2 Results and Discussion

2.1 Parameter analysis of low-cycle fatigue test

In strain-controlled low-cycle fatigue tests, the relationship between strain and the fatigue cycles is generally analyzed. Meanwhile, the role of other test parameters in fatigue testing is always ignored. The results and process parameters of low-cycle fatigue test are recorded in Table 2. According to the data in Table 2, each test parameter has a certain relationship with the fatigue cycles. The specimen with the maximum strain of 2.0% was named 200-1, and the naming rules for other specimens were similar.

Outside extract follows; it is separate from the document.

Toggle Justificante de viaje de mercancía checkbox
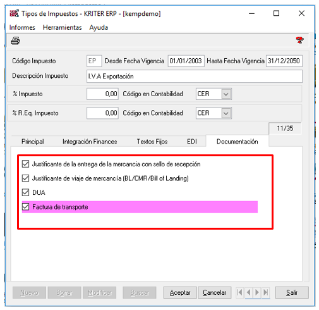 [25, 178]
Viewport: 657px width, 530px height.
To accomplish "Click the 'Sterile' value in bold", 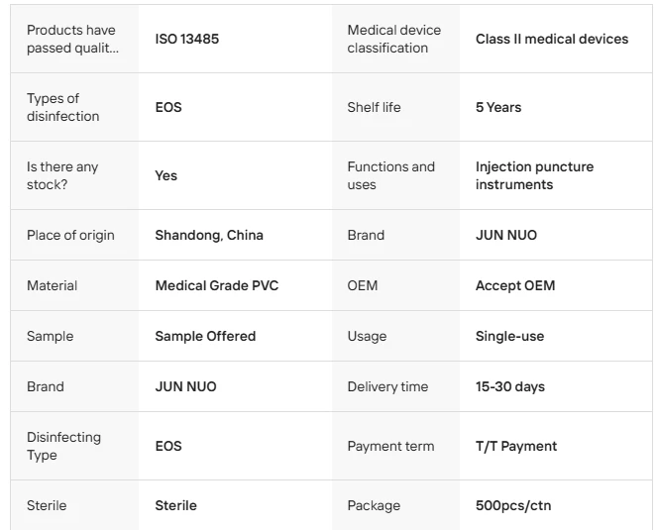I will [175, 505].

Table 2  Fatigue conditions and performance of the specimens
Specimenf/Hzσmax/MPaσmin/MPaεmax/%εmin/%Nf/cycle
200-1 0.132 997 ‒982 2.000 0.103 61
180-1 0.146 971 ‒955 1.800 0.091 558
160-1 0.164 980 ‒729 1.600 0.080 1 542
140-1 0.188 965 ‒510 1.400 0.070 3 563
120-1 0.219 900 ‒412 1.200 0.060 28 525
090-1 0.292 898 ‒53 0.900 0.045 34 294
075-1 0.351 892 ‒38 0.750 0.037 42 481

Maximum strain control was adopted in low-cycle fatigue testing in this study, with the strain ratio of R=0.05. The range of maximum strain is 0.75%‒2.0%. Fig.2a shows the relationship between the maximum strain and cyclic number. The fitted curve shows that the fatigue cycles increase with the decrease in the maximum strain value. At the same time, under the same test conditions, the fatigue cycle life of the specimens exhibits a large dispersion, which is related to the characteristics of SC superalloys. Since the influence of grain boundaries is eliminated during the directional solidification process, anisotropic features are represented in the SC superalloys.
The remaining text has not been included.